The journey was postponed on account of a fresh attack of illness, and time dragged on
until the end of December. The Pope then announced that no further evasion could be
tolerated, and that Galileo must be brought in irons if necessary, unless he was
declared unfit to travel, a commissioner with a physician,
being sent to report on this point.
The Grand Duke,
helpless to protect Galileo
against the Inquisition,
arranged for him to be transported
in Grand Dukal litters
to the Tuscan embassy at Rome.
As we have remarked before,
Venice was the only state in Italy
that would have dared to defy the Inquisition,
and Galileo was now reaping
the bitter fruits of his leaving Padua.
Even so late as the beginning of these proceedings,
he had received the offer of
reinstatement at Padua on his own terms, his dialogues to be printed in Venice.

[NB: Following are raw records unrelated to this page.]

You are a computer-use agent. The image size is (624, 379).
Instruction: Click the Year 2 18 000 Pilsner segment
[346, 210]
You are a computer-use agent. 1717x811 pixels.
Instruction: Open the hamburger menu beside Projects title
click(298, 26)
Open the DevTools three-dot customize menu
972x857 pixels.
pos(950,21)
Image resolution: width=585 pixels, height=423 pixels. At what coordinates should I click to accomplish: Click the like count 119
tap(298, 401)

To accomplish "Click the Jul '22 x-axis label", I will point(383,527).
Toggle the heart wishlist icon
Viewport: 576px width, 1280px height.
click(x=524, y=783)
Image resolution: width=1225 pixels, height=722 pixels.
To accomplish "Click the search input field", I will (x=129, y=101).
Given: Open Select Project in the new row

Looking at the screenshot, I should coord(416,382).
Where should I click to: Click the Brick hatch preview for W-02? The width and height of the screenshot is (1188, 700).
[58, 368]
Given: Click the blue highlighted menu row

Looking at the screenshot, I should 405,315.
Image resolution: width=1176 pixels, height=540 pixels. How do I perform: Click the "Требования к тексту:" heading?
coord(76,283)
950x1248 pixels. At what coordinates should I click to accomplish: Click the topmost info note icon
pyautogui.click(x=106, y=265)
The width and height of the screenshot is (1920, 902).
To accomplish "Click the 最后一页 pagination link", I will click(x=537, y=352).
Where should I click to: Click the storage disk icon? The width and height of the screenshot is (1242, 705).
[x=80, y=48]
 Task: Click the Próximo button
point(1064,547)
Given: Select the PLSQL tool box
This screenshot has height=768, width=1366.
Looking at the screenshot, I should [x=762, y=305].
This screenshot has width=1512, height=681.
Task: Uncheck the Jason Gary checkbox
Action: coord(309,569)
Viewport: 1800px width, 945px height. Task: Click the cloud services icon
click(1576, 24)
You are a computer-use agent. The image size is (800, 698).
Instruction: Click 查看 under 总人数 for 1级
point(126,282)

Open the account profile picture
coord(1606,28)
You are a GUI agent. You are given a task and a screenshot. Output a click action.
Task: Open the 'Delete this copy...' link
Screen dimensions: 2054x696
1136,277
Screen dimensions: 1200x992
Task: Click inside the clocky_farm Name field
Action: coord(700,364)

Apparently,
the offer came too late, or Galileo underestimated the danger he was in, or else felt too
strongly bound to the service of the Grand Duke. After a miserable journey at the most
inclement time of the year and a 20-day quarantine at the frontier, Galileo reached the Tuscan embassy
at Rome, and by special favour was allowed to remain there in seclusion, seeing nobody without express
permission. It was now known that the whole proceedings hinged on the question of the injunction
of 1616, which Galileo maintained that he had obeyed in the sense in which he had understood
it. In the course of the weeks that dragged on, while the preliminaries of the case were in progress,
Nicolini succeeded in dissuading Galileo from his expressed intention of defense.
ending himself to the last, counselling complete submission as the quickest and safest course.
End of Chapter 9.
Chapter 10 of Galileo.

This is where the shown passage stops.